One woman a few rows behind me was crying, and I knew intuitively that

her faith in the medical establishment had finally crumbled. Her

suffering was genuine; she sobbed quietly. When I looked back, she was

embarrassed, covering her face with her hand.

 

But I was moved by her anguish, her private suffering, and I relived

for a moment my own struggles since Connor's diagnosis. The long

nights of guilt I felt as a mother, constantly wondering what I had

done wrong to give him autism; the long days of research to find a

cure -- the doctors told me to put him in an institution, but I wasn't

going to leave him; the countless doctor visits and tests Connor

bravely endured without understanding why he was hurting or receiving

little relief.

 

And finally -- unsurprisingly -- I was overwhelmed with rage. I felt

it building within me and it was like nothing I'd experienced before.
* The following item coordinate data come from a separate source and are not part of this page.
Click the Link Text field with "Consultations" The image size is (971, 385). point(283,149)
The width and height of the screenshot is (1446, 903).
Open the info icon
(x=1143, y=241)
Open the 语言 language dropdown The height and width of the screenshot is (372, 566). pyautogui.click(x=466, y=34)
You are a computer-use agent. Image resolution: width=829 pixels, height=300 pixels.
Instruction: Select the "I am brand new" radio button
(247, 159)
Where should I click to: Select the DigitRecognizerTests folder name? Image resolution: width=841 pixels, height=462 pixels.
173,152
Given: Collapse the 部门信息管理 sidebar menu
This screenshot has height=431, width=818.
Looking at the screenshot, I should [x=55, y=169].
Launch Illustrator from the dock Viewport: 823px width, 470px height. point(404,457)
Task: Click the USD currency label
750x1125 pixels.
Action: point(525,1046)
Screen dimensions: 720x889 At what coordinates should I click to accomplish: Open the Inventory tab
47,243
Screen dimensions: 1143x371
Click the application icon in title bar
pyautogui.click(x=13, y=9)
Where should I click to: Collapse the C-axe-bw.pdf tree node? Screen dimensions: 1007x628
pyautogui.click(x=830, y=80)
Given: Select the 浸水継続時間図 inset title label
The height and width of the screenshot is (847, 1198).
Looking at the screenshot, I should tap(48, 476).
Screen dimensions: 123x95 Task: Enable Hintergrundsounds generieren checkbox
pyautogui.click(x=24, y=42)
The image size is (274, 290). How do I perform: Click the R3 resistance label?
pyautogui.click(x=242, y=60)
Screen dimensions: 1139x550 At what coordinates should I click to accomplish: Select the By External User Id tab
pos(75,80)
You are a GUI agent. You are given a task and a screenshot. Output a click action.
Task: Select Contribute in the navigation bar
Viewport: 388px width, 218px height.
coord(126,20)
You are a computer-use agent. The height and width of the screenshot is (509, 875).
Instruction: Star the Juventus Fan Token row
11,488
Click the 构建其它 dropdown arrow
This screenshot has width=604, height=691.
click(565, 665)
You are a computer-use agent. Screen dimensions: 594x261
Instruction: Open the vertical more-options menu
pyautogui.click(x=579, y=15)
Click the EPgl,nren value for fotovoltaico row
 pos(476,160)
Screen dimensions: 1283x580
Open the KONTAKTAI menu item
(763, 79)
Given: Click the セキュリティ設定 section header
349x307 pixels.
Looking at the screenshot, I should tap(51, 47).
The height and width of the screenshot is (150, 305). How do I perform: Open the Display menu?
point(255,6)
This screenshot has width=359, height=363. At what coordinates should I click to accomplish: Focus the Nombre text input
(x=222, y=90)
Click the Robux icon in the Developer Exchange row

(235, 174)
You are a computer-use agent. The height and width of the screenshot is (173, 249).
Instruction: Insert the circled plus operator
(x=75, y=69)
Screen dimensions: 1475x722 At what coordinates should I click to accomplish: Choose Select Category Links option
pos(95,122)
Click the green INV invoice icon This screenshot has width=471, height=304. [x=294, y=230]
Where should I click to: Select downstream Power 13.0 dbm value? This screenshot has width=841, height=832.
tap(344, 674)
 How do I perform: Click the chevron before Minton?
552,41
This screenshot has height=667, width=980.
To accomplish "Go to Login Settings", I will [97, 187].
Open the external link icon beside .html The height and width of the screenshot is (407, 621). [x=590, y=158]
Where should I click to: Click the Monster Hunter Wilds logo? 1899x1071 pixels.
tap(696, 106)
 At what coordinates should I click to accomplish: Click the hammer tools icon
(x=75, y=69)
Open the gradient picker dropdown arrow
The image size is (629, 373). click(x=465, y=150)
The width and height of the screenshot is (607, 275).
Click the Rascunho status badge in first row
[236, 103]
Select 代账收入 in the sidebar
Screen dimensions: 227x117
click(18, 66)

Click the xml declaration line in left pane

I knew very clearly at that moment that I had crossed over to the

other side, that I was convinced my son was a cash cow for an industry

that tested its products in production rather than the lab, motivated

by $2 billion per year in profits, no different in its potential for

corruption than any other industry.

 

There were no higher standards in medicine than in any other business

-- the rule of caveat emptor applied to vaccines as surely as it

applied to any other consumer product. I could not trust the FDA and

the CDC to protect me from pharmaceutical companies that wanted to get

their products to market with as little testing as possible and to

promote the repeated use of their products in order to maintain their

monopoly under the guise of the public good.

 

I don't have a medical degree, but I have learned how to be a

thoughtful medical consumer. Connor's up for his mandated boosters

next year. I know now that he can have a simple blood test of his

antibody titers, which measures his antibodies and confirms that he

has the protection he needs against disease. I had the blood test done

and he's protected.

 

There's no medical exemption from these boosters in my state for

" sufficient protection based on antibody titers, " so I'll have to use

a religious exemption instead. I've accepted that there is no binding

contract between me and the agencies and companies that purport to

protect my child. But my bond with Connor remains, my responsibility

as his mother expanding to include advocacy -- even activism -- along

with love.

 

salon.com | Aug. 2, 2000

 

- - - - - - - - - - - -

 

About the writer

Lesli Mitchell is a writer and editor who specializes in education and

technology. Her children's book about autism, " Party Train!, " will be

published in September by DRL Press.